_What the task asks_:
Echo the following lines back verbatim, reproducing every one of them.

[Interface element records]
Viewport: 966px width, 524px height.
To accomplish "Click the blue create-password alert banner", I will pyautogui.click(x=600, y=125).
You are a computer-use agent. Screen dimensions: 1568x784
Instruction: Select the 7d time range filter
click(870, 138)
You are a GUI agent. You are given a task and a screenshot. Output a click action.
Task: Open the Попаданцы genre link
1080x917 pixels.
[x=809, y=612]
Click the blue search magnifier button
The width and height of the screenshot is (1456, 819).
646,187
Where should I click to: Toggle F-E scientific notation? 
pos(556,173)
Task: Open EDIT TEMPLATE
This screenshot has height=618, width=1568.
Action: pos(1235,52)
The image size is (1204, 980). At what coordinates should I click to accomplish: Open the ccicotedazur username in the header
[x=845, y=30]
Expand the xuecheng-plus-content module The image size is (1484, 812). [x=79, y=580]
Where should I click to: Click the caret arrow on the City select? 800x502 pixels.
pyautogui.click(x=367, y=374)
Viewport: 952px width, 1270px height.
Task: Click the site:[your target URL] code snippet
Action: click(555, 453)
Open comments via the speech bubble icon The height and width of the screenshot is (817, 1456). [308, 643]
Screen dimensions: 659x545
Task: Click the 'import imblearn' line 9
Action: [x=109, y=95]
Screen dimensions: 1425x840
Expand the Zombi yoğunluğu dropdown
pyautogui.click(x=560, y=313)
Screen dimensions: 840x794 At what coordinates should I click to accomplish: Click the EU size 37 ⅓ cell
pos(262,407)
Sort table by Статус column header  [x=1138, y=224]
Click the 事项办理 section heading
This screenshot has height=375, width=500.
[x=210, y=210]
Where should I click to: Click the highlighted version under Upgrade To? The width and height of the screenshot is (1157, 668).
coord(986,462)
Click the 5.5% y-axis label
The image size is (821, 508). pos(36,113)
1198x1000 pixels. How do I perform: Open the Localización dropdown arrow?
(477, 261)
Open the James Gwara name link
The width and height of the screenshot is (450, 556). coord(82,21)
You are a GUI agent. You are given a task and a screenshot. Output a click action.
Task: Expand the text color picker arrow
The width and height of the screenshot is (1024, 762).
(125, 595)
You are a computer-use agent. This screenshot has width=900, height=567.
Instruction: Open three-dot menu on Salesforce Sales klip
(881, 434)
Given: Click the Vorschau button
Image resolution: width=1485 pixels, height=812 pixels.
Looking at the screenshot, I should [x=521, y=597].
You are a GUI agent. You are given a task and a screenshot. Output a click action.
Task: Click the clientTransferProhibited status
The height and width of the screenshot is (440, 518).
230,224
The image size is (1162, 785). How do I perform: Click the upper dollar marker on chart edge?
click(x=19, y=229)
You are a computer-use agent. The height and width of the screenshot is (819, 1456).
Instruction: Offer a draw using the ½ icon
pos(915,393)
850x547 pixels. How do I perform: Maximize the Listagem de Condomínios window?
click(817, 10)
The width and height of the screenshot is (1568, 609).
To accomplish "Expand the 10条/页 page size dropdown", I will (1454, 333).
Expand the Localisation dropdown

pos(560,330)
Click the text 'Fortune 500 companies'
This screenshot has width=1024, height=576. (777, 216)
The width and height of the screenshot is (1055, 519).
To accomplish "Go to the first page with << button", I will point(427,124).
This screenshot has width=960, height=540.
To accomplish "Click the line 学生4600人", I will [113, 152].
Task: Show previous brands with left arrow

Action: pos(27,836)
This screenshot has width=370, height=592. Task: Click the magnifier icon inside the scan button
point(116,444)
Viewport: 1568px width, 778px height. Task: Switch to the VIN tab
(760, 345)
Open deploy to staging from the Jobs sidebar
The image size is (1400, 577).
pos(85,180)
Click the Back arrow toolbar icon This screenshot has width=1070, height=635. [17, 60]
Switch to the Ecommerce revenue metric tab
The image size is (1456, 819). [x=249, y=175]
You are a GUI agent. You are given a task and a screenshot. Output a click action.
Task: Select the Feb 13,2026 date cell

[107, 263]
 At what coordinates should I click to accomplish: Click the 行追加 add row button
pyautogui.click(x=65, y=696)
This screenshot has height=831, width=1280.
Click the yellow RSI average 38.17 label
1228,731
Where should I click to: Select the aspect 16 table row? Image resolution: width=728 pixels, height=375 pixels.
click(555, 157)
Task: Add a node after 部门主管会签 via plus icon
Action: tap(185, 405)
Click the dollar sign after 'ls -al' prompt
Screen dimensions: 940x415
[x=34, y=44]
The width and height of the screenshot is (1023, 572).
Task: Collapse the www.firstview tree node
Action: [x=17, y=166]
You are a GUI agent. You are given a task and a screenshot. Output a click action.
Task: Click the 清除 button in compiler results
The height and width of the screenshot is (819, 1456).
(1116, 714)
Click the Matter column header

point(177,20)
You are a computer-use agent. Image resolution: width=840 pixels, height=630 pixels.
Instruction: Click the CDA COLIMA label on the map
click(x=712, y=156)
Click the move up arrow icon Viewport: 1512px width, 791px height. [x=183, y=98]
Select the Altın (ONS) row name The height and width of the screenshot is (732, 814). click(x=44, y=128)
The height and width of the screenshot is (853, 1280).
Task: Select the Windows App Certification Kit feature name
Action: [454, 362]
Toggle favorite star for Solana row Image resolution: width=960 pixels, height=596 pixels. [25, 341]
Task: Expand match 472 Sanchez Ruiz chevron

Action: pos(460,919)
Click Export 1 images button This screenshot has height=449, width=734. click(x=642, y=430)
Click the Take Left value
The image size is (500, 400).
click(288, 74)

_Correct response_:
Viewport: 966px width, 524px height.
To accomplish "Click the blue create-password alert banner", I will pyautogui.click(x=600, y=125).
You are a computer-use agent. Screen dimensions: 1568x784
Instruction: Select the 7d time range filter
click(870, 138)
You are a GUI agent. You are given a task and a screenshot. Output a click action.
Task: Open the Попаданцы genre link
1080x917 pixels.
[x=809, y=612]
Click the blue search magnifier button
The width and height of the screenshot is (1456, 819).
646,187
Where should I click to: Toggle F-E scientific notation? 
pos(556,173)
Task: Open EDIT TEMPLATE
This screenshot has height=618, width=1568.
Action: pos(1235,52)
The image size is (1204, 980). At what coordinates should I click to accomplish: Open the ccicotedazur username in the header
[x=845, y=30]
Expand the xuecheng-plus-content module The image size is (1484, 812). [x=79, y=580]
Where should I click to: Click the caret arrow on the City select? 800x502 pixels.
pyautogui.click(x=367, y=374)
Viewport: 952px width, 1270px height.
Task: Click the site:[your target URL] code snippet
Action: click(555, 453)
Open comments via the speech bubble icon The height and width of the screenshot is (817, 1456). [308, 643]
Screen dimensions: 659x545
Task: Click the 'import imblearn' line 9
Action: [x=109, y=95]
Screen dimensions: 1425x840
Expand the Zombi yoğunluğu dropdown
pyautogui.click(x=560, y=313)
Screen dimensions: 840x794 At what coordinates should I click to accomplish: Click the EU size 37 ⅓ cell
pos(262,407)
Sort table by Статус column header  [x=1138, y=224]
Click the 事项办理 section heading
This screenshot has height=375, width=500.
[x=210, y=210]
Where should I click to: Click the highlighted version under Upgrade To? The width and height of the screenshot is (1157, 668).
coord(986,462)
Click the 5.5% y-axis label
The image size is (821, 508). pos(36,113)
1198x1000 pixels. How do I perform: Open the Localización dropdown arrow?
(477, 261)
Open the James Gwara name link
The width and height of the screenshot is (450, 556). coord(82,21)
You are a GUI agent. You are given a task and a screenshot. Output a click action.
Task: Expand the text color picker arrow
The width and height of the screenshot is (1024, 762).
(125, 595)
You are a computer-use agent. This screenshot has width=900, height=567.
Instruction: Open three-dot menu on Salesforce Sales klip
(881, 434)
Given: Click the Vorschau button
Image resolution: width=1485 pixels, height=812 pixels.
Looking at the screenshot, I should [x=521, y=597].
You are a GUI agent. You are given a task and a screenshot. Output a click action.
Task: Click the clientTransferProhibited status
The height and width of the screenshot is (440, 518).
230,224
The image size is (1162, 785). How do I perform: Click the upper dollar marker on chart edge?
click(x=19, y=229)
You are a computer-use agent. The height and width of the screenshot is (819, 1456).
Instruction: Offer a draw using the ½ icon
pos(915,393)
850x547 pixels. How do I perform: Maximize the Listagem de Condomínios window?
click(817, 10)
The width and height of the screenshot is (1568, 609).
To accomplish "Expand the 10条/页 page size dropdown", I will (1454, 333).
Expand the Localisation dropdown

pos(560,330)
Click the text 'Fortune 500 companies'
This screenshot has width=1024, height=576. (777, 216)
The width and height of the screenshot is (1055, 519).
To accomplish "Go to the first page with << button", I will point(427,124).
This screenshot has width=960, height=540.
To accomplish "Click the line 学生4600人", I will [113, 152].
Task: Show previous brands with left arrow

Action: pos(27,836)
This screenshot has width=370, height=592. Task: Click the magnifier icon inside the scan button
point(116,444)
Viewport: 1568px width, 778px height. Task: Switch to the VIN tab
(760, 345)
Open deploy to staging from the Jobs sidebar
The image size is (1400, 577).
pos(85,180)
Click the Back arrow toolbar icon This screenshot has width=1070, height=635. [17, 60]
Switch to the Ecommerce revenue metric tab
The image size is (1456, 819). [x=249, y=175]
You are a GUI agent. You are given a task and a screenshot. Output a click action.
Task: Select the Feb 13,2026 date cell

[107, 263]
 At what coordinates should I click to accomplish: Click the 行追加 add row button
pyautogui.click(x=65, y=696)
This screenshot has height=831, width=1280.
Click the yellow RSI average 38.17 label
1228,731
Where should I click to: Select the aspect 16 table row? Image resolution: width=728 pixels, height=375 pixels.
click(555, 157)
Task: Add a node after 部门主管会签 via plus icon
Action: tap(185, 405)
Click the dollar sign after 'ls -al' prompt
Screen dimensions: 940x415
[x=34, y=44]
The width and height of the screenshot is (1023, 572).
Task: Collapse the www.firstview tree node
Action: [x=17, y=166]
You are a GUI agent. You are given a task and a screenshot. Output a click action.
Task: Click the 清除 button in compiler results
The height and width of the screenshot is (819, 1456).
(1116, 714)
Click the Matter column header

point(177,20)
You are a computer-use agent. Image resolution: width=840 pixels, height=630 pixels.
Instruction: Click the CDA COLIMA label on the map
click(x=712, y=156)
Click the move up arrow icon Viewport: 1512px width, 791px height. [x=183, y=98]
Select the Altın (ONS) row name The height and width of the screenshot is (732, 814). click(x=44, y=128)
The height and width of the screenshot is (853, 1280).
Task: Select the Windows App Certification Kit feature name
Action: [454, 362]
Toggle favorite star for Solana row Image resolution: width=960 pixels, height=596 pixels. [25, 341]
Task: Expand match 472 Sanchez Ruiz chevron

Action: pos(460,919)
Click Export 1 images button This screenshot has height=449, width=734. click(x=642, y=430)
Click the Take Left value
The image size is (500, 400).
click(288, 74)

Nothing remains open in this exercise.